On this year’s workers’ day, the Justice and Peace Commission wishes to express its concern regarding the injustice suffered by non-EU persons working in Malta who, despite paying National Insurance contributions, do not recieve a pension. Our current pension system relies on the assumption that non-EU workers will stay here for a few years, pay social insurance contributions and leave before receiving a pension. The Commission believes that the kind of society implied by this model is socially unjust and morally unacceptable.
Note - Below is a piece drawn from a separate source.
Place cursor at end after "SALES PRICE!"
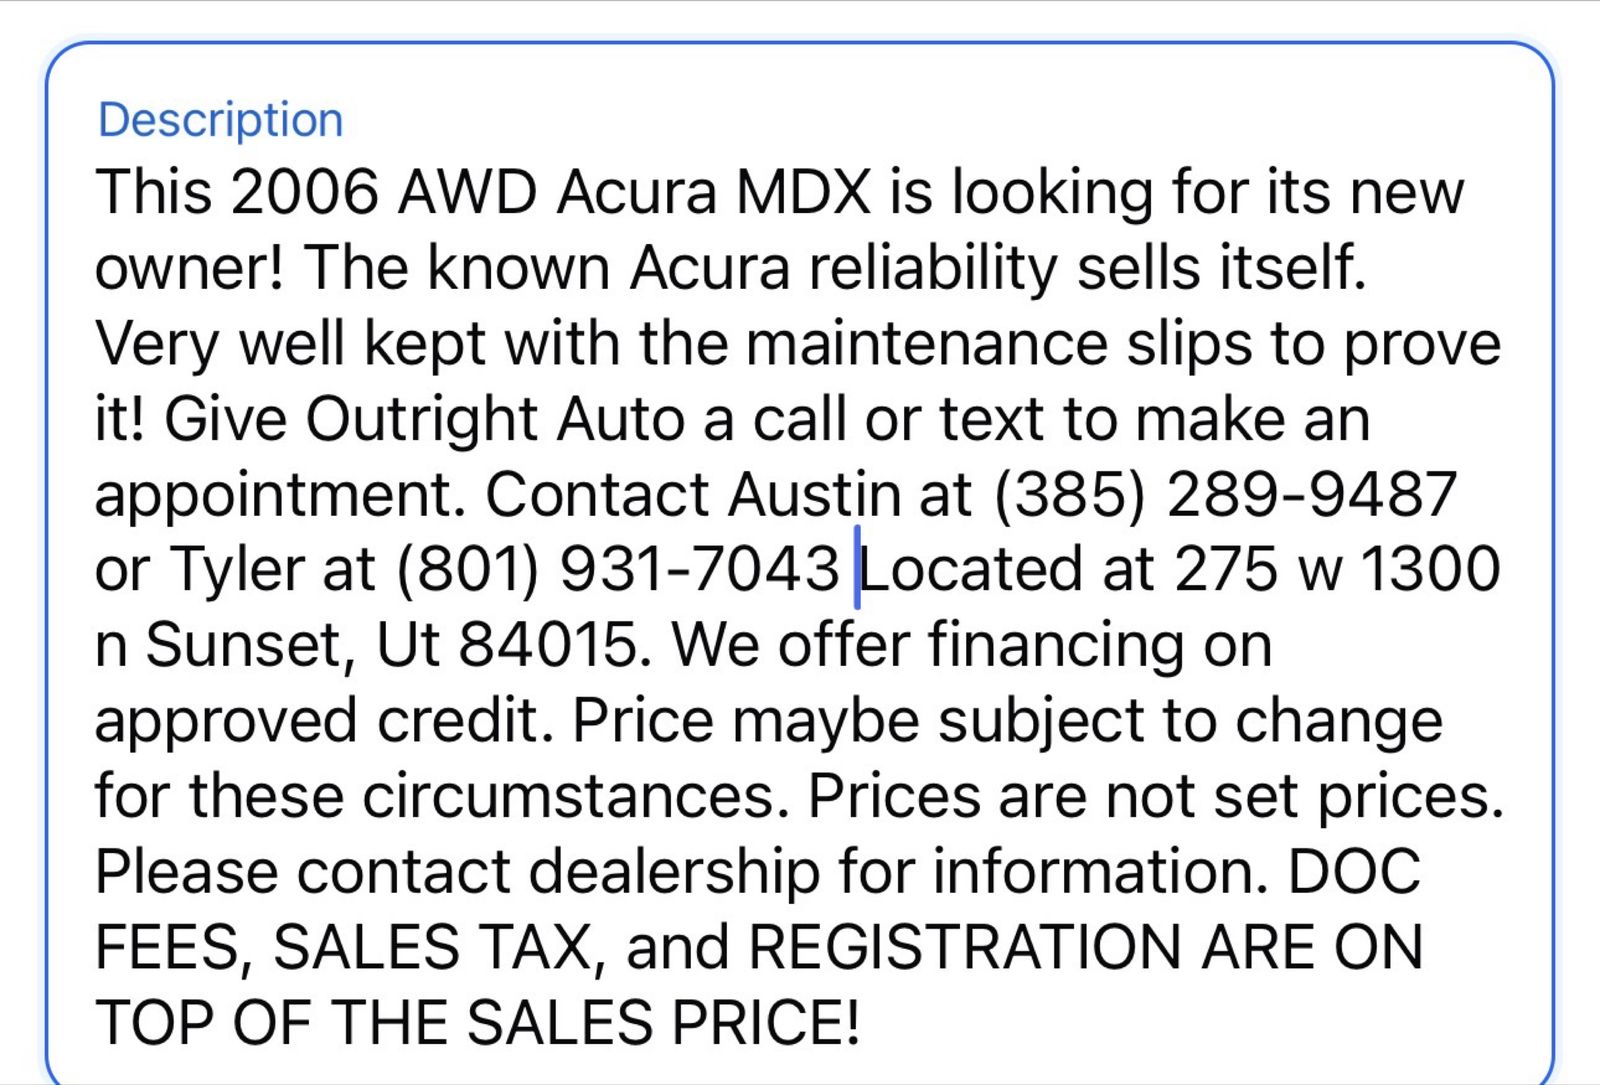862,1023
Without any realistic possibility of making Malta their home, non-EU workers do not benefit totally from the fiscal social contract in which people pay tax and, in turn, receive public goods and services, including a pension. Specifically, in the absence of bilateral or EU-wide agreements with their countries of origin, these workers, once they return to their country of origin, can never expect any pension benefit in return for the National Insurance contributions they would have paid over the years. Moreover, despite contributing with their effort and money to the common good and the social and economic development of the country, they are often treated as a subservient underclass who never really belong.
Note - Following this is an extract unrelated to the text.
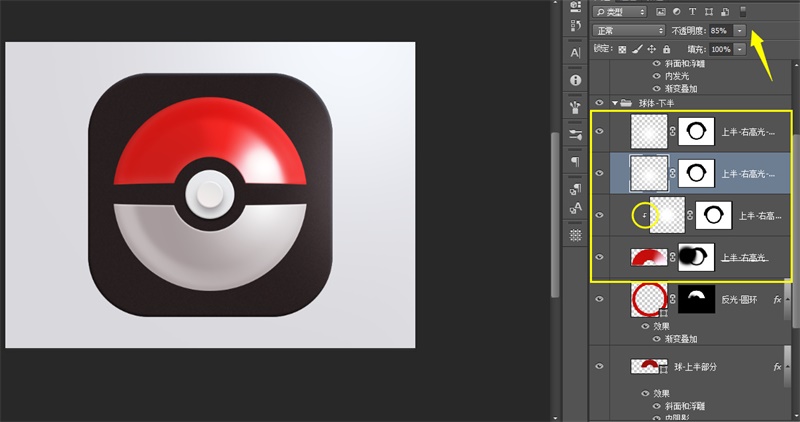Collapse the 球体-下半 group triangle
The image size is (800, 422).
[613, 102]
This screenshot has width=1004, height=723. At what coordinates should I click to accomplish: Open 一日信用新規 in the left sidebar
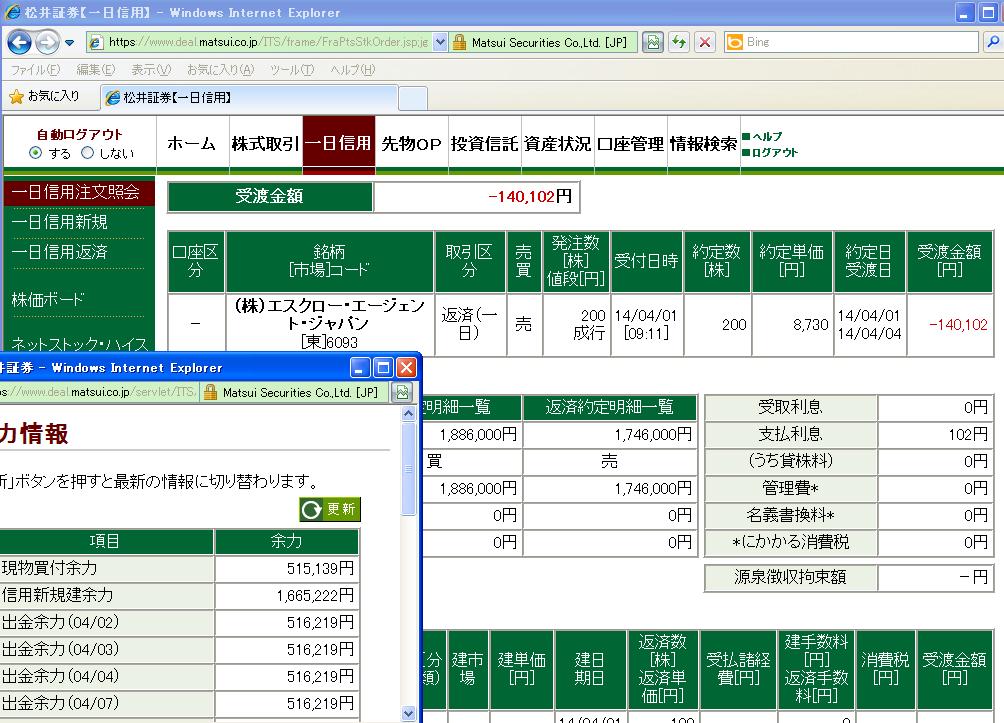(60, 222)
Figures tabled recently in Parliament by Finance Minister Clyde Caruana show that National Insurance contributions by foreign workers increased by 570% from 2012 till 2021 to reach over €1 billion in total. Over the same time-period, these workers also paid over €1.3 billion in income tax with the yearly total increasing from nearly €48 million in 2012 to €250 million in 2021.
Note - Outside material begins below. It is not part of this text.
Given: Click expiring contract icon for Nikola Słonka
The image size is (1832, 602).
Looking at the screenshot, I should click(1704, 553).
The economic “success” of our country and the sustainability of our social benefits should never be obtained at the expense of workers, whoever they are and wherever they come from. The more than 40,000 non-EU citizens currently working in Malta – 77% of whom were earning under €20,000 a year in 2021 – deserve to be treated with respect and dignity and not forced to work in an exploitative labour marked under conditions often akin to modern-day slavery.
As a country we need to question our definition of economic success. Last year, Pope Francis urged business leaders to measure success according to “the number of people who move out of extreme poverty” instead of “profits, expansion, and short-term and shortest-term results”. He also exhorted members of the Italian Association of Private Construction Contractors to always remember that “people are the real wealth: without them there is no working community, no enterprise, no economy.”
On workers’ day, the Commission therefore calls for a new social contract in which the rights and dignity of all workers – including non-EU workers – are fully promoted and respected, within an economic framework that restores and builds rather than exploits and destroys. Given that there can be no social justice without tax justice and no social cohesion if the rights and dignity of some are blatantly ignored, an economic and pension system which depend on the use and abuse of tax-paying workers who are then left empty-handed and discarded when no longer needed, should be firmly and roundly rejected.